— DOCUMENT PASSAGE —
========
# Lots of catching up to do



## S.Claire (Sep 1, 2011)

Hi everyone.

It seems I have lots of catching up to do with all the new threads. Had an absolutely fantastic Christmas in Bristol with Tom's family and Nacho was in his absolute element and has made bestest buds with Tom's parents Golden Retriever 'Buddy!' - They were completely inseparable from the start.

Nacho also was fantastic with the cat. Check out the lineup for the water bowl! I was a very proud mum!

Here's a few pics of their love affair!













































- Asleep in my lap after a very long walk!


----------



## JulesB (Mar 6, 2011)

I would so dognap Nacho if i met him as he is just gorgeous!!!! Fab pictures!!!!


----------



## loobylou (Nov 20, 2011)

Lovely to see you back and glad you had a good time - the photos are fab, Nacho is gorgeous


----------



## colpa110 (Jul 5, 2011)

Glad you had a fab Xmas...Nacho is adorable ..I want him


----------



## Mogdog (Feb 6, 2011)

What cute pics, Nacho is adorable! He definitely need a new brother or sister!


----------



## maddy (Dec 27, 2011)

Hi i love your dog is adorable and loved the photos, water bowl line up was lovely happy new year to you. Hopefully i will be getting my puppy in april cant wait


----------



## Nadhak (Jun 4, 2011)

Nacho needs to come and live with Treacle and I - WANT WANT WANT - we love nacho x


----------



## S.Claire (Sep 1, 2011)

Ah thank you for all your lovely comments. I would love a brother or sister for Nacho. He just adored the company of Buddy. I have began my research of possibly studding Nacho in the future. Lots to take in and learn though so we will see. Would love to have one of Nacho's sons or daughters join the family perhaps one day.
========
(Dataset entries)

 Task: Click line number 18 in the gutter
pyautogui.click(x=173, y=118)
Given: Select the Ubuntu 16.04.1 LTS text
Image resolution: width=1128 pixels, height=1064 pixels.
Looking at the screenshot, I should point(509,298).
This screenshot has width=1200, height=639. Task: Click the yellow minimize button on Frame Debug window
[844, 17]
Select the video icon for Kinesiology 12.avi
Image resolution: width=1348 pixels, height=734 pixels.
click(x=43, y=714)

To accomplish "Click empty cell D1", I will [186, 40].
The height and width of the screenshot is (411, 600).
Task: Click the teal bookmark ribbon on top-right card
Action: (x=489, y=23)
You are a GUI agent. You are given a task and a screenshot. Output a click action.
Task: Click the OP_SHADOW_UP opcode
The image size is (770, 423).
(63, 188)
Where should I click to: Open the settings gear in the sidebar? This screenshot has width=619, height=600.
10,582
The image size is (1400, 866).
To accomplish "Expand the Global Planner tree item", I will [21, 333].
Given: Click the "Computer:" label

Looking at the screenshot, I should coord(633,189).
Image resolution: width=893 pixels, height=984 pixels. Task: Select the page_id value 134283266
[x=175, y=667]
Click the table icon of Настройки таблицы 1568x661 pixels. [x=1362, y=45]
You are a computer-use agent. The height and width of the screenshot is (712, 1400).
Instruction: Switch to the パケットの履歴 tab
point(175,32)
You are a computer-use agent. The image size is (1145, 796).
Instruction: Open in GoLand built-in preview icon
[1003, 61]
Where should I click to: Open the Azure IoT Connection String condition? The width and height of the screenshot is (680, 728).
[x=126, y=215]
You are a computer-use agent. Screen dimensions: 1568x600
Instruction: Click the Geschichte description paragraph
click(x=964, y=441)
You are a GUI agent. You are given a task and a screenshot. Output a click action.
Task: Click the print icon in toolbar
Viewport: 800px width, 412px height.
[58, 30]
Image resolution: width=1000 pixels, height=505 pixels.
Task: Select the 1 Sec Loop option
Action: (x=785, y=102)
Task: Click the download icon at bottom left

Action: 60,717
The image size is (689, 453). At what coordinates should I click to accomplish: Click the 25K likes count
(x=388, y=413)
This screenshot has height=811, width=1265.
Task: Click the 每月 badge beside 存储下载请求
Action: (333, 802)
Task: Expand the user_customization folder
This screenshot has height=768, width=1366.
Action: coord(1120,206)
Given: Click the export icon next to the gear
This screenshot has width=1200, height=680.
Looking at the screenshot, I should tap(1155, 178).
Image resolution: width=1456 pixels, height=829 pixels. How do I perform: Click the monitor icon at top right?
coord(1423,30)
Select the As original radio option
========
— SET PROBLEM A —
In the forum thread about Nacho, why does S.Claire say she would love a brother or sister for Nacho? Answer in one to three sentences.
— SET PROBLEM B —
Quote the stretch of the forum thread about Nacho from "# Lots of catching" through "from the start.".
— SET PROBLEM C —
Does each statement agree with the forum thread about Nacho? Answer yes or no for each and quote the words that decide it.
(i) Nacho and Buddy were inseparable from the start.
(ii) Nacho had trouble getting along with the cat.
(iii) maddy already has her puppy.
Nothing asked here depends on the dataset entries.

— CORRECT RESPONSE A —
S.Claire would love a brother or sister for Nacho because he adored the company of Buddy, the Golden Retriever belonging to Tom's parents.

— CORRECT RESPONSE B —
# Lots of catching up to do



## S.Claire (Sep 1, 2011)

Hi everyone.

It seems I have lots of catching up to do with all the new threads. Had an absolutely fantastic Christmas in Bristol with Tom's family and Nacho was in his absolute element and has made bestest buds with Tom's parents Golden Retriever 'Buddy!' - They were completely inseparable from the start.

— CORRECT RESPONSE C —
(i) Yes: "They were completely inseparable from the start."
(ii) No: "Nacho also was fantastic with the cat."
(iii) No: "Hopefully i will be getting my puppy in april cant wait"